*SELECTED PASSAGE:*
>>>>

Consumer advocate Ed Perkins has been writing about travel for more than three decades. The founding editor of the Consumer Reports Travel Letter, he continues to inform travelers and fight consumer abuse every day at SmarterTravel.

By Ed Perkins

A nationally recognized reporter, writer, and consumer advocate, Ed Perkins focuses on how travelers can find the best deals and avoid scams.

He is the author of "Online Travel" (2000) and "Business Travel: When It's Your Money" (2004), the first step-by-step guide specifically written for small business and self-employed professional travelers. He was also the co-author of the annual "Best Travel Deals" series from Consumers Union.

Perkins' advice for business travelers is featured on MyBusinessTravel.com, a website devoted to helping small business and self-employed professional travelers find the best value for their travel dollars.

Perkins was founding editor of Consumer Reports Travel Letter, one of the country's most influential travel publications, from which he retired in 1998. He has also written for Business Traveller magazine (London).

Perkins' travel expertise has led to frequent television appearances, including ABC's "Good Morning America" and "This Week with David Brinkley," "The CBS Evening News with Dan Rather," CNN, and numerous local TV and radio stations.

Before editing Consumer Reports Travel Letter, Perkins spent 25 years in travel research and consulting with assignments ranging from national tourism development strategies to the design of computer-based tourism models.

Born in Evanston, Illinois, Perkins lives in Ashland, Oregon with his wife.

<<<<

*THE DATA:*

>>>>

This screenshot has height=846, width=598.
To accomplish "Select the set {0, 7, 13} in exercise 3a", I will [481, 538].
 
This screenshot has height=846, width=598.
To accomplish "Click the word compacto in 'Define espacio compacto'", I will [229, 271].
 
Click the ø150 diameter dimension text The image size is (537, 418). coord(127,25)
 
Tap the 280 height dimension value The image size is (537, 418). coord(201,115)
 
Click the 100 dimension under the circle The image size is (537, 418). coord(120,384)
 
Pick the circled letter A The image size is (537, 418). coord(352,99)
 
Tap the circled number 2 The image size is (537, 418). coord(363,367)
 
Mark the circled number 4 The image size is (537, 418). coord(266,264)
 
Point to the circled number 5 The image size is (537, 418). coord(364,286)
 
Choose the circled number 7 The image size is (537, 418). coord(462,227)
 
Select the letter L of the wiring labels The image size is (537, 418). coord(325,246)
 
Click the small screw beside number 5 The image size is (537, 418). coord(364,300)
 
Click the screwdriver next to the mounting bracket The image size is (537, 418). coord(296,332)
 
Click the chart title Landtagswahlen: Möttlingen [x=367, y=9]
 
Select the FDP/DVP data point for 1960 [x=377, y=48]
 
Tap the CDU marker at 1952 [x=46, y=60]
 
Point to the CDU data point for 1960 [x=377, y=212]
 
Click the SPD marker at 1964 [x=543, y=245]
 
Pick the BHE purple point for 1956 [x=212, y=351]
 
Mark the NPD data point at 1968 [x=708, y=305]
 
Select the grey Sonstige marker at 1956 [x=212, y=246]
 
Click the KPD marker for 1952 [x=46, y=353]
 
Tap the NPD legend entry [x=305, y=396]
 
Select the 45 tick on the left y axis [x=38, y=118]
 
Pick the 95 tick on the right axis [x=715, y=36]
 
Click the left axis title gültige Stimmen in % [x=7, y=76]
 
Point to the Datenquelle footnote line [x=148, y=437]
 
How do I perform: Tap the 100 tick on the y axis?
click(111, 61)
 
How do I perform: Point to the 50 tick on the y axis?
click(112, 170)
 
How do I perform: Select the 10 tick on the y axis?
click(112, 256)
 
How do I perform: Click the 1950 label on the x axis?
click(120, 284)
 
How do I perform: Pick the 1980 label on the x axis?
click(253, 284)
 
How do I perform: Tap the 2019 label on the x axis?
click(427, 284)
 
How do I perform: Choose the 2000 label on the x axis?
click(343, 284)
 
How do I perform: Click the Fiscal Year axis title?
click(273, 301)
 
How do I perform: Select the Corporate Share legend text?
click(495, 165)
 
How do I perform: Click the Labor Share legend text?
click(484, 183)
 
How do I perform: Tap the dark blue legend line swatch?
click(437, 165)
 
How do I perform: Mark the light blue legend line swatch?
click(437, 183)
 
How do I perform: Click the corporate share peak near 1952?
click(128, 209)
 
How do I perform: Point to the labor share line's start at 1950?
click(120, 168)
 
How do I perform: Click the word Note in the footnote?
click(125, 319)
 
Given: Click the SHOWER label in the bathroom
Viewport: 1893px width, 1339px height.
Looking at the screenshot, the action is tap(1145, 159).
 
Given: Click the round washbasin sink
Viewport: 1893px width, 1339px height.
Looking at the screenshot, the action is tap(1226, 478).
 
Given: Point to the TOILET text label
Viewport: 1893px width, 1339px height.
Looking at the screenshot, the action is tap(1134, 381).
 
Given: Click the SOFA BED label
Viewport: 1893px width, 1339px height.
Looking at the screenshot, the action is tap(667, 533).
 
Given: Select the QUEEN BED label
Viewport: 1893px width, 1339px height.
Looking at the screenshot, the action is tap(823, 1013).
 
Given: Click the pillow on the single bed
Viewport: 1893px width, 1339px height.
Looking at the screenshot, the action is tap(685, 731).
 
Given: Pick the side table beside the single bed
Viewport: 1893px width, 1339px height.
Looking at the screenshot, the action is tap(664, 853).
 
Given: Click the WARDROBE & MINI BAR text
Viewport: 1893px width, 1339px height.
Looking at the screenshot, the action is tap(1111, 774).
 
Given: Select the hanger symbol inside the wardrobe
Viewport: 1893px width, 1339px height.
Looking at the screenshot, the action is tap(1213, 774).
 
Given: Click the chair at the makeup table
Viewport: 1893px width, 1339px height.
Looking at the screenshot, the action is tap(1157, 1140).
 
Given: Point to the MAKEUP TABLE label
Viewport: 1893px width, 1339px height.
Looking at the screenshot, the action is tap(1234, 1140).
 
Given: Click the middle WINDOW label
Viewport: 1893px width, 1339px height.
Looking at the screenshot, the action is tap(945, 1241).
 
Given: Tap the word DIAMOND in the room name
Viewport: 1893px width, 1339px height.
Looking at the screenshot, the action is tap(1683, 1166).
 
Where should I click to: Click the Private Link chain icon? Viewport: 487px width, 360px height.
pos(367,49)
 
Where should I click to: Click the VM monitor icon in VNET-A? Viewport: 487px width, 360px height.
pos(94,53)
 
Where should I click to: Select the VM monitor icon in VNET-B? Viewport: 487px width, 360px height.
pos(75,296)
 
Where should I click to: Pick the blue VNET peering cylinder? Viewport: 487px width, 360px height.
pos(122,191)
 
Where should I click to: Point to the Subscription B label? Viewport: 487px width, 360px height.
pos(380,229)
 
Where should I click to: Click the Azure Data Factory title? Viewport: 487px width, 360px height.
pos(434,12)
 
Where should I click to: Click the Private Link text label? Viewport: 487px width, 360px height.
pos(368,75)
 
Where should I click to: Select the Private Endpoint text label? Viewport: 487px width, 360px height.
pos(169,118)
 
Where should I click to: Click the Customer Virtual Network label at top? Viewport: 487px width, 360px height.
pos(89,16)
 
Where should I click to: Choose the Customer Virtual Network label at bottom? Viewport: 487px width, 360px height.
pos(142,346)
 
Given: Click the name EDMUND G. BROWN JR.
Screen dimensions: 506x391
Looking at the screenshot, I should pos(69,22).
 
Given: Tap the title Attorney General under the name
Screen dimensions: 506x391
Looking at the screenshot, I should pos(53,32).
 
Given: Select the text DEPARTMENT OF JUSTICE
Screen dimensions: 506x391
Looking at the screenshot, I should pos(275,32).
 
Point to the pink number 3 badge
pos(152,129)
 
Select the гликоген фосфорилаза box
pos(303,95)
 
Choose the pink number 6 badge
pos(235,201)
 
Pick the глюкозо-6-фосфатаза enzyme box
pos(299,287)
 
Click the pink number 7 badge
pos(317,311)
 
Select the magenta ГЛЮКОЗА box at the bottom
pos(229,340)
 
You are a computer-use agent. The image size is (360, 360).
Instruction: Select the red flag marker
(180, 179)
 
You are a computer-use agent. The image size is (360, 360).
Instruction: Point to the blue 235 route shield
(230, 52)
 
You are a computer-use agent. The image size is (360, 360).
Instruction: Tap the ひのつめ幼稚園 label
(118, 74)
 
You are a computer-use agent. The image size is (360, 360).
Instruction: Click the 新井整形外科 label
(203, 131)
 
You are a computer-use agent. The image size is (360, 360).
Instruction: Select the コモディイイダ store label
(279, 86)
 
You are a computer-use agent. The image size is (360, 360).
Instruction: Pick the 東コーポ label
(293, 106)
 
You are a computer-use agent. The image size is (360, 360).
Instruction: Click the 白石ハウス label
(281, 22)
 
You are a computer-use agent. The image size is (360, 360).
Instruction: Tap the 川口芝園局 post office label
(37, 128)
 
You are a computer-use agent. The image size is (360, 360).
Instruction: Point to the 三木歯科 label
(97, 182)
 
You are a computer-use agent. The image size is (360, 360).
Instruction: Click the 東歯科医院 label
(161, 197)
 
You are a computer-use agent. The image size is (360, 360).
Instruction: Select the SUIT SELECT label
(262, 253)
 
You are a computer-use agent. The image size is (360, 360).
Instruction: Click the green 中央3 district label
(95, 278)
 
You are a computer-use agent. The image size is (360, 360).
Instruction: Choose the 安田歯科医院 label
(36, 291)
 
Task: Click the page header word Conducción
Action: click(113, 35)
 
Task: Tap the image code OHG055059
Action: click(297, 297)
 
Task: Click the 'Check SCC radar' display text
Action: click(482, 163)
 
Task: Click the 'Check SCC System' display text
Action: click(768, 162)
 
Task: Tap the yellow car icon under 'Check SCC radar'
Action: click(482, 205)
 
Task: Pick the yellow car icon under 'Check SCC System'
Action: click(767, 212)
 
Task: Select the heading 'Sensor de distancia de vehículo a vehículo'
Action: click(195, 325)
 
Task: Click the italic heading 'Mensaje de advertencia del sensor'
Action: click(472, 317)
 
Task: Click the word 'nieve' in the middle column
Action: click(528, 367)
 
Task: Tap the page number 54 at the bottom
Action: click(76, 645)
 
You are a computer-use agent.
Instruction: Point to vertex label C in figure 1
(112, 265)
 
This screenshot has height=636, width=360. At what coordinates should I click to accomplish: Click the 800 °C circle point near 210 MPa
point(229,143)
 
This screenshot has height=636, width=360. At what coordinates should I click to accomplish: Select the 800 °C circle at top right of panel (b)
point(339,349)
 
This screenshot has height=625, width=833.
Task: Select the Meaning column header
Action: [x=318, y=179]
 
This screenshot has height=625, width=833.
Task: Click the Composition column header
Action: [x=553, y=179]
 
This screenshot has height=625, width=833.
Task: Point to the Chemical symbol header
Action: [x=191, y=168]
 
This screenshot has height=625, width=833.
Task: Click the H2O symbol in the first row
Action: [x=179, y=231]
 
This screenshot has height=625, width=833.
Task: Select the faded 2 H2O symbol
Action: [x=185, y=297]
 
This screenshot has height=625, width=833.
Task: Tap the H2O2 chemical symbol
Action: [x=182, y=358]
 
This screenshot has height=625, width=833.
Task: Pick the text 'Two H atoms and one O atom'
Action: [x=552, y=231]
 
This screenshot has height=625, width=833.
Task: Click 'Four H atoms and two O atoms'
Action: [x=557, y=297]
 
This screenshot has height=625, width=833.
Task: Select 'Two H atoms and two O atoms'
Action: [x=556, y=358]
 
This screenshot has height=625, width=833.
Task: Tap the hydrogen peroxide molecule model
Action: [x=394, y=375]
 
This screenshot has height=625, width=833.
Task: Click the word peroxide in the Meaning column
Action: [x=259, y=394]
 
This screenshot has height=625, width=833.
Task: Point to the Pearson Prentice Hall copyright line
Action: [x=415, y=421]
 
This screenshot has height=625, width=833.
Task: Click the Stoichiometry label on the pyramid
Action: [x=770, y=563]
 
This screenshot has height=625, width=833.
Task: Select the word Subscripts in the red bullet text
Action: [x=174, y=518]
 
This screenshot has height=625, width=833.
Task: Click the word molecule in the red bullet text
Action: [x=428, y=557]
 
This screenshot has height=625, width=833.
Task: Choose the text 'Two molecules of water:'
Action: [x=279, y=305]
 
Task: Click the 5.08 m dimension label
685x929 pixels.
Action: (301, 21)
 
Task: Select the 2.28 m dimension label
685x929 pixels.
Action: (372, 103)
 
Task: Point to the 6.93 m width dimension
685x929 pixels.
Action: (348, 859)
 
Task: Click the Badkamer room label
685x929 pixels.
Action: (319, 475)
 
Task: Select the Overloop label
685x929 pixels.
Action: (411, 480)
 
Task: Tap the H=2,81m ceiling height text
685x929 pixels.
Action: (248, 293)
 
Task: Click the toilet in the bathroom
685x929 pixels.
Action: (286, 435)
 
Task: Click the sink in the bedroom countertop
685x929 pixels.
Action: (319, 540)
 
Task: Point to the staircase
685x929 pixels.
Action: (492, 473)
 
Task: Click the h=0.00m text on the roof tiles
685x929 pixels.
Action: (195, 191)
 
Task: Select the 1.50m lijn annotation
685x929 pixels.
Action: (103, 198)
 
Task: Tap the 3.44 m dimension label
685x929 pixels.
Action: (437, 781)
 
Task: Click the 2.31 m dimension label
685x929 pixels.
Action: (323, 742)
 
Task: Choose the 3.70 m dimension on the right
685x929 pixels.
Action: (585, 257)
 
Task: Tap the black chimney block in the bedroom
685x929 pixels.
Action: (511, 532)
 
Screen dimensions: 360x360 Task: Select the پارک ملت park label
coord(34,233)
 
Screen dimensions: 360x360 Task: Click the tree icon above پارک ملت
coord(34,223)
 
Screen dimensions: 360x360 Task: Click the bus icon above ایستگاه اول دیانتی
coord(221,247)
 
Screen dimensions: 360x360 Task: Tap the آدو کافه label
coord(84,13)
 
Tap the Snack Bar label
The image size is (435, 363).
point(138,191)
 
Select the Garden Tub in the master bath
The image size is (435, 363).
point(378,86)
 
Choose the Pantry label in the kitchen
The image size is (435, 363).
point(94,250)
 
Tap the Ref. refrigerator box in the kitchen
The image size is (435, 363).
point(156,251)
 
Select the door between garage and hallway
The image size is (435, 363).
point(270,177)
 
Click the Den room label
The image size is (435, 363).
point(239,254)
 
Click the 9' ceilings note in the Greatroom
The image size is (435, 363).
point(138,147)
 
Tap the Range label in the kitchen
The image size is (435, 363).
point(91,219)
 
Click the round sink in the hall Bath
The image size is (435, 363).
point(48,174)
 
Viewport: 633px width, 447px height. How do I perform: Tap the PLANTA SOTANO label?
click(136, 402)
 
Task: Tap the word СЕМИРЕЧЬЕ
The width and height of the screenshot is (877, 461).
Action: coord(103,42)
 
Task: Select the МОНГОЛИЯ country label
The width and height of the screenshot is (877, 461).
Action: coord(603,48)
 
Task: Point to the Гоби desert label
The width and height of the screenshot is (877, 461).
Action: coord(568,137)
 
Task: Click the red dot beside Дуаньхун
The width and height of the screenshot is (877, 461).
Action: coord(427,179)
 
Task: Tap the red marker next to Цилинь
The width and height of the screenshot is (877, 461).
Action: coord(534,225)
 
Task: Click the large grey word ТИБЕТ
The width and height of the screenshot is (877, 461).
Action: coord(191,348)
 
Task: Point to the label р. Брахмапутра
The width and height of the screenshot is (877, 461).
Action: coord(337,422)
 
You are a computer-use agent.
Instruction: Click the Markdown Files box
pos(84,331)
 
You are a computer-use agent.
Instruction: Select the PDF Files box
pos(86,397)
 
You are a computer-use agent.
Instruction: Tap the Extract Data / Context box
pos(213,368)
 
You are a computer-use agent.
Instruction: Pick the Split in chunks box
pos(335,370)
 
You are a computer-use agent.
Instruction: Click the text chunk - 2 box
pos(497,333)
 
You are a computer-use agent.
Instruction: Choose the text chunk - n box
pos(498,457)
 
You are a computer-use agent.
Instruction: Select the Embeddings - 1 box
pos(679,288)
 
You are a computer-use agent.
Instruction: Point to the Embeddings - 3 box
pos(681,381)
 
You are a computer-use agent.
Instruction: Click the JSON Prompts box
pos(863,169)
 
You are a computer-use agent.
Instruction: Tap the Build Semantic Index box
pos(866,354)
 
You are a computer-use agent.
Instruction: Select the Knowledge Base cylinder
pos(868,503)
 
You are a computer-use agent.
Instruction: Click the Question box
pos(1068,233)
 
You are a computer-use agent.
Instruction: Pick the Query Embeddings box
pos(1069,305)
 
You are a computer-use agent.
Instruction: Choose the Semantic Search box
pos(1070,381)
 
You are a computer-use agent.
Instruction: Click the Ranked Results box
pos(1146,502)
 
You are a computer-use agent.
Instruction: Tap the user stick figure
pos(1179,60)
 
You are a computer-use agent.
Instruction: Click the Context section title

<<<<

*PROBLEM SET:*
1. In the Ed Perkins biography, reproduce the passage between "Perkins' travel expertise" and "with his wife.", inclusive, swapping "Ashland" for "Portland".
2. Render this sentence from the Ed Perkins biography into Spanish: "Born in Evanston, Illinois, Perkins lives in Ashland, Oregon with his wife."
Rely solely on the Ed Perkins biography when completing this work.

*ANSWERS BELOW:*
1.
Perkins' travel expertise has led to frequent television appearances, including ABC's "Good Morning America" and "This Week with David Brinkley," "The CBS Evening News with Dan Rather," CNN, and numerous local TV and radio stations.

Before editing Consumer Reports Travel Letter, Perkins spent 25 years in travel research and consulting with assignments ranging from national tourism development strategies to the design of computer-based tourism models.

Born in Evanston, Illinois, Perkins lives in Portland, Oregon with his wife.

2. Nacido en Evanston, Illinois, Perkins vive en Ashland, Oregón, con su esposa.